FCA cracks down on 'dysfunctional' overdraft market
The City regulator has announced a clampdown on overdraft charges to fix a "dysfunctional" £2.4bn market that punishes vulnerable customers.
The Financial Conduct Authority said more than half of banks' unarranged overdraft fees were paid by just 1.5% of customers in 2016 and that people from deprived areas were more likely to be affected. Sometimes the fees were more than 10 times those for payday loans.
The regulator said its reforms would cut the typical cost of a £100 unauthorised overdraft from £5 a day to less than 20p a day and protect millions of customers from unfair charges. The changes will affect lenders including Lloyds Banking Group, Barclays and Royal Bank of Scotland.

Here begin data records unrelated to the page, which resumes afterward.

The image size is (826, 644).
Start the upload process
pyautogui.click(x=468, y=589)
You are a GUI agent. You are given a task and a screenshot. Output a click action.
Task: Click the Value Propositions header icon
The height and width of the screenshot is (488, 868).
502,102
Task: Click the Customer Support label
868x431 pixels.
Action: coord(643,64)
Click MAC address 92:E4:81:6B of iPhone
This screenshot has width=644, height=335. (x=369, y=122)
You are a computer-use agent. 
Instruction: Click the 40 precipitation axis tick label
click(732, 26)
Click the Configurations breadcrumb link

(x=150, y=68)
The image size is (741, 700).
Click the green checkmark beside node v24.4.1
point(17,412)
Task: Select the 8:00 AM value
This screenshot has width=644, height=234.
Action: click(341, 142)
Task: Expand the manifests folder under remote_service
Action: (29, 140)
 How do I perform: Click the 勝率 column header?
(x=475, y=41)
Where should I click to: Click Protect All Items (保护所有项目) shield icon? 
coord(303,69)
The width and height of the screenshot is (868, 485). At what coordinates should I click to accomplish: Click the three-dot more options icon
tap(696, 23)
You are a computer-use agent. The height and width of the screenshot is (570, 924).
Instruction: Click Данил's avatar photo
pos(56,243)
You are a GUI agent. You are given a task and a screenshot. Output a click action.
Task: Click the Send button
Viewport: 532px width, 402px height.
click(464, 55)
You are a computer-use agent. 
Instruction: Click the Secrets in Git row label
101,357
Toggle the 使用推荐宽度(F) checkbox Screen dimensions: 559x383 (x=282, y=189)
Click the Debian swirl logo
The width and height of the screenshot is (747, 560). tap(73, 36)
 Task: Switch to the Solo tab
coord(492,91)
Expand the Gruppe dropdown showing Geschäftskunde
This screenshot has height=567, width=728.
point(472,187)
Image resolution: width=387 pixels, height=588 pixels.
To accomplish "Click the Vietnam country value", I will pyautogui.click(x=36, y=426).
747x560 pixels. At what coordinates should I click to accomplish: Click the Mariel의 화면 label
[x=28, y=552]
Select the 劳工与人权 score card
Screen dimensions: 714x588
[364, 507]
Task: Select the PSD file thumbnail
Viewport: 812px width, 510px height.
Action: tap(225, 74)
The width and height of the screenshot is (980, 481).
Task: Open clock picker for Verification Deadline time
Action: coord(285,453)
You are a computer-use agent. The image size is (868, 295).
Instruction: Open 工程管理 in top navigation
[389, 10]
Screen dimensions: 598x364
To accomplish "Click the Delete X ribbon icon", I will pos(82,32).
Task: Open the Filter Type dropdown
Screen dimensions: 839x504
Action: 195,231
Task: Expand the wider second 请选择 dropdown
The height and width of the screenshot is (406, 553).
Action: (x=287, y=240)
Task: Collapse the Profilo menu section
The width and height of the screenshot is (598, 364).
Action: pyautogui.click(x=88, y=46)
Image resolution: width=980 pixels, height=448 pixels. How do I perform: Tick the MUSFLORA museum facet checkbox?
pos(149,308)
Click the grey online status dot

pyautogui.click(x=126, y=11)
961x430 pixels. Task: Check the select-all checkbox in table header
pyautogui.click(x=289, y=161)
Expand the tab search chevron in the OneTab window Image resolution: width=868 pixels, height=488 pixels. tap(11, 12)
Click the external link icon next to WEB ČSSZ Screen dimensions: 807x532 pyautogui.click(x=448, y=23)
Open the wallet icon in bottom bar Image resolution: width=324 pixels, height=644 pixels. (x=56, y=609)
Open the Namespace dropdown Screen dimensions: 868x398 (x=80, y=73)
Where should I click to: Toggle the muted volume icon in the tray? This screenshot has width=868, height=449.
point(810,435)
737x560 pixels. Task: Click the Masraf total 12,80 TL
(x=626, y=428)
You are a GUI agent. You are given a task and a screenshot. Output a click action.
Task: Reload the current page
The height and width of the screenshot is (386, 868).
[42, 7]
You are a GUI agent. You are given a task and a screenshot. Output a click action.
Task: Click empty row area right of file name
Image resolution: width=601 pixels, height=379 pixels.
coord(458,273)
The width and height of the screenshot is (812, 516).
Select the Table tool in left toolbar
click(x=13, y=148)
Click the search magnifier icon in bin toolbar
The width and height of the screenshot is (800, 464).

The FCA announced a range of measures including:
- Stopping lenders charging more for unarranged overdrafts than for arranged overdrafts
- Banning fixed fees for borrowing through an overdraft, including for arranging an overdraft facility
- Requiring lenders to charge a simple annual interest rate
Banks and building societies must also scrap high fees for refused payments and instead charge customers based on the cost to the company. Lenders must also do more to identify and help customers under financial strain. The FCA said half of the UK's 52m current account holders used overdrafts, including 14m who use unarranged overdrafts.
Andrew Bailey, the FCA's chief executive, said: "The overdraft market is dysfunctional, causing significant consumer harm. Vulnerable consumers are disproportionately hit by excessive charges for unarranged overdrafts. Consumers cannot meaningfully compare or work out the cost of borrowing as a result of complex and opaque charges, that are both a result of and driver of poor competition."
The rules will apply from April 2020 except the guidance on refused payments, which starts immediately, and measures to help customers avoid repeated overdrafts, which will take effect in December. The crackdown confirms measures already proposed by the FCA that some banks have been implementing in the run-up to its final report.
Bailey said: "Our radical package of remedies will make overdrafts fairer, simpler and easier to manage. We are simplifying and standardising the way banks charge for overdrafts."